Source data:

'''

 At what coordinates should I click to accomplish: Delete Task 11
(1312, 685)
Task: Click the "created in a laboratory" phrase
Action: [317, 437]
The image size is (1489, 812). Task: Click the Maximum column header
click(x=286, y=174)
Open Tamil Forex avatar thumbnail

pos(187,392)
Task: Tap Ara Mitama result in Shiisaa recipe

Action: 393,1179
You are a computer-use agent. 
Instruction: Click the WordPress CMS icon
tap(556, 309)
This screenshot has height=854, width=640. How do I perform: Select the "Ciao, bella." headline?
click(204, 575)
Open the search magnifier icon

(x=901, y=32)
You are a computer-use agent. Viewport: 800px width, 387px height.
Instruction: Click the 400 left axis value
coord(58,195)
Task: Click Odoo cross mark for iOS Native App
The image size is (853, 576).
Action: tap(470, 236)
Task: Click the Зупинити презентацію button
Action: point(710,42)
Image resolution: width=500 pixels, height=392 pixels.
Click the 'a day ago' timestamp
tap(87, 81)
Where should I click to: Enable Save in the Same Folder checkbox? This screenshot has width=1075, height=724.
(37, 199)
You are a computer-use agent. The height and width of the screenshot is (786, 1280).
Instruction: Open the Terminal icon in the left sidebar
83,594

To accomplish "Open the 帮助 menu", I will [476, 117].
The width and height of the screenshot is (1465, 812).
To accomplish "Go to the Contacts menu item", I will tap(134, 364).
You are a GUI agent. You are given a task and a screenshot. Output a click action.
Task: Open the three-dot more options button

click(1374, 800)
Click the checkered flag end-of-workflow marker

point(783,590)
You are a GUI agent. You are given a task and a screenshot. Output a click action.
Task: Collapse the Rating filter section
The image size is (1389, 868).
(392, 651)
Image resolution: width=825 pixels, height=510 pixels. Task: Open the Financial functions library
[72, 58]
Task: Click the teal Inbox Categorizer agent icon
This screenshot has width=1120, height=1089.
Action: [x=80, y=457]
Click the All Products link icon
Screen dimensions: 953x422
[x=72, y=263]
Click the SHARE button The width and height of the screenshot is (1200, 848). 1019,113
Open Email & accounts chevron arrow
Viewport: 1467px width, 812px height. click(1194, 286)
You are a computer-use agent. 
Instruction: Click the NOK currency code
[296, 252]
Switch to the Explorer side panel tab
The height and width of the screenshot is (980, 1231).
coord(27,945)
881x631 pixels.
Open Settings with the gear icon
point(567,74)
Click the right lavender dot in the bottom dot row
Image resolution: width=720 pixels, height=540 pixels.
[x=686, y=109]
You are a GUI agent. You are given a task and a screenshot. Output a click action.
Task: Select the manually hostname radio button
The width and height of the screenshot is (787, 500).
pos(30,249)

'''

Rewrite the material above, replacing every occurrence of "computer-use agent" with "screen-control agent" and leaving all else unchanged.

Response to this exercise:
 At what coordinates should I click to accomplish: Delete Task 11
(1312, 685)
Task: Click the "created in a laboratory" phrase
Action: [317, 437]
The image size is (1489, 812). Task: Click the Maximum column header
click(x=286, y=174)
Open Tamil Forex avatar thumbnail

pos(187,392)
Task: Tap Ara Mitama result in Shiisaa recipe

Action: 393,1179
You are a screen-control agent. 
Instruction: Click the WordPress CMS icon
tap(556, 309)
This screenshot has height=854, width=640. How do I perform: Select the "Ciao, bella." headline?
click(204, 575)
Open the search magnifier icon

(x=901, y=32)
You are a screen-control agent. Viewport: 800px width, 387px height.
Instruction: Click the 400 left axis value
coord(58,195)
Task: Click Odoo cross mark for iOS Native App
The image size is (853, 576).
Action: tap(470, 236)
Task: Click the Зупинити презентацію button
Action: point(710,42)
Image resolution: width=500 pixels, height=392 pixels.
Click the 'a day ago' timestamp
tap(87, 81)
Where should I click to: Enable Save in the Same Folder checkbox? This screenshot has width=1075, height=724.
(37, 199)
You are a screen-control agent. The height and width of the screenshot is (786, 1280).
Instruction: Open the Terminal icon in the left sidebar
83,594

To accomplish "Open the 帮助 menu", I will [476, 117].
The width and height of the screenshot is (1465, 812).
To accomplish "Go to the Contacts menu item", I will tap(134, 364).
You are a GUI agent. You are given a task and a screenshot. Output a click action.
Task: Open the three-dot more options button

click(1374, 800)
Click the checkered flag end-of-workflow marker

point(783,590)
You are a GUI agent. You are given a task and a screenshot. Output a click action.
Task: Collapse the Rating filter section
The image size is (1389, 868).
(392, 651)
Image resolution: width=825 pixels, height=510 pixels. Task: Open the Financial functions library
[72, 58]
Task: Click the teal Inbox Categorizer agent icon
This screenshot has width=1120, height=1089.
Action: [x=80, y=457]
Click the All Products link icon
Screen dimensions: 953x422
[x=72, y=263]
Click the SHARE button The width and height of the screenshot is (1200, 848). 1019,113
Open Email & accounts chevron arrow
Viewport: 1467px width, 812px height. click(1194, 286)
You are a screen-control agent. 
Instruction: Click the NOK currency code
[296, 252]
Switch to the Explorer side panel tab
The height and width of the screenshot is (980, 1231).
coord(27,945)
881x631 pixels.
Open Settings with the gear icon
point(567,74)
Click the right lavender dot in the bottom dot row
Image resolution: width=720 pixels, height=540 pixels.
[x=686, y=109]
You are a GUI agent. You are given a task and a screenshot. Output a click action.
Task: Select the manually hostname radio button
The width and height of the screenshot is (787, 500).
pos(30,249)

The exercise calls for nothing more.